Truthfully, the Dow Jones is not a very good index to follow. It gets lots of attention because it’s so old. Around here, we prefer to follow the S&P 500. One major criticism of the Dow is that it’s a price-weighted index. That means it’s calculated by adding up the share prices of all 30 stocks and then dividing by some divisor. It doesn’t matter how big or small the companies are. Roughly speaking, each dollar in share price of a Dow stock is worth about seven points in the Dow.

The S&P 500 is value-weighted. That means it’s adjusted for its market value. Each point in the S&P 500 is worth about $8.5 billion. Following the Dow just makes little sense. In fact, the Dow had to make a big change this week. The index-keepers decided to kick out General Electric (GE). This is a huge deal.

General Electric wasn’t just a blue-chip stock. It was bluest of the blue. GE was a part of the Dow continuously since 1907. The company it replaced was the Tennessee Coal, Iron and Railroad Company. (I love that name.) The GE brand was recognized all around the world for quality. Ronald Reagan was their corporate spokesman during the 1950s. Traveling around the country extolling the virtues of free enterprise was his training for big-time politics.

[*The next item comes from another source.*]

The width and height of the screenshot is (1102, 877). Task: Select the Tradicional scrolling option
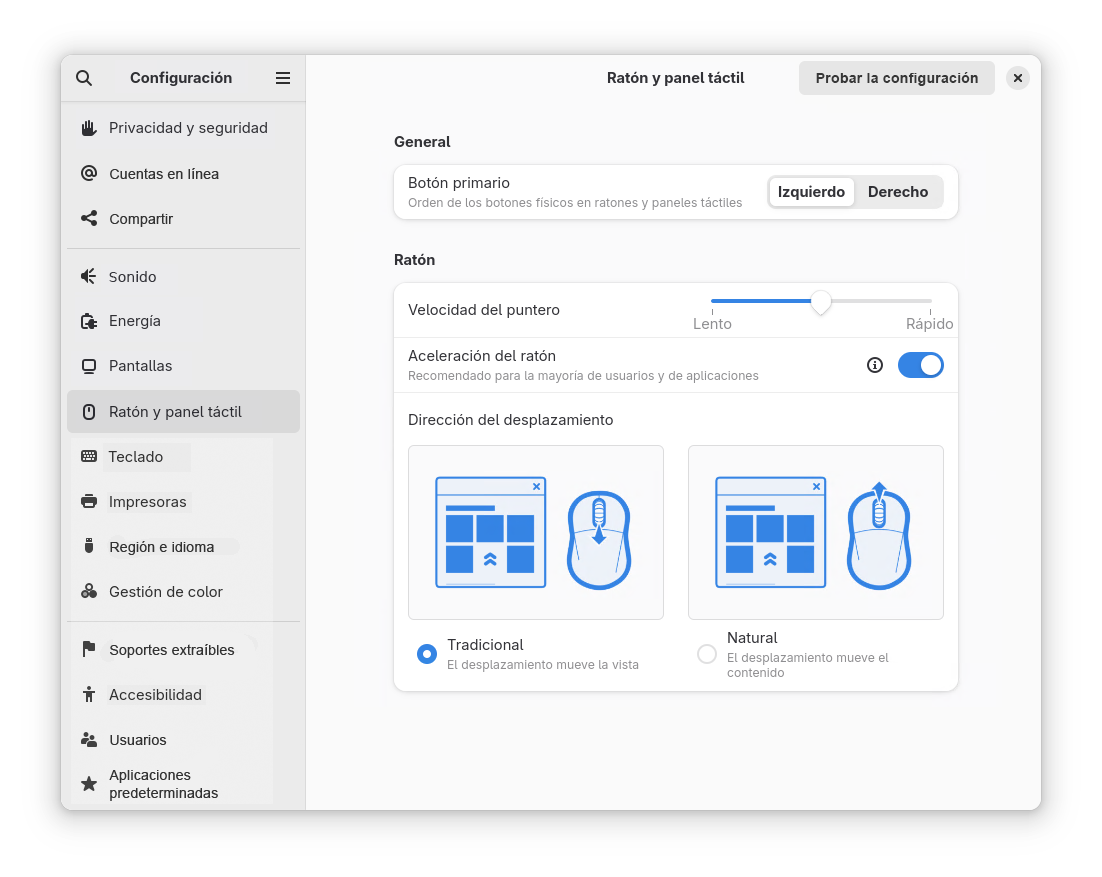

In 1985, if you had gone to any stockbroker worth his or her salt and asked for a portfolio of dependable blue-chip stocks, you can be sure GE would have made the cut. There’s an important point here for investors, and it’s that companies are dynamic entities. Things change. A good reputation in the past doesn’t guarantee success in the future.

GE’s stock fell by half in the past year. The stock made up about 0.5% of the weight of the Dow. That was less than half of the second-smallest stock. With the recent Wabtec (WAB) deal, we’re actually beneficiaries of GE’s headaches. Here’s a look at GE versus the Dow since the start of the millennium.

People love to believe companies are all-powerful. The famous science-fiction film 2001: A Space Odyssey shows the astronauts flying on a Pan-Am Space Clipper. Pan-Am!! Please. That may have been the least-believable part of the whole movie. Poor Pan-Am went kablooey long before the calendar got to the real 2001. Pan-Am also made an appearance in the original Blade Runner, as did other long-gone names like Atari and Bell Telephone.

This is an important lesson for investors. Things change. Companies don’t last forever. Stalwarts become complacent, and upstarts are always challenging incumbents. Jeff Bezos is now worth $145 billion. Amazon went public in 1997.

For many years, we used to have Bed, Bath & Beyond on our Buy List. This was a can’t-miss stock for many years. Then it stopped. In retrospect, I held on to BBBY for too long. Ultimately, we made the right choice to let it go. The world changed, and it didn’t. One of the hardest aspects of long-term investing is realizing when it’s time to let a good stock go. With that thought in mind, let’s look at some possible changes for 2019.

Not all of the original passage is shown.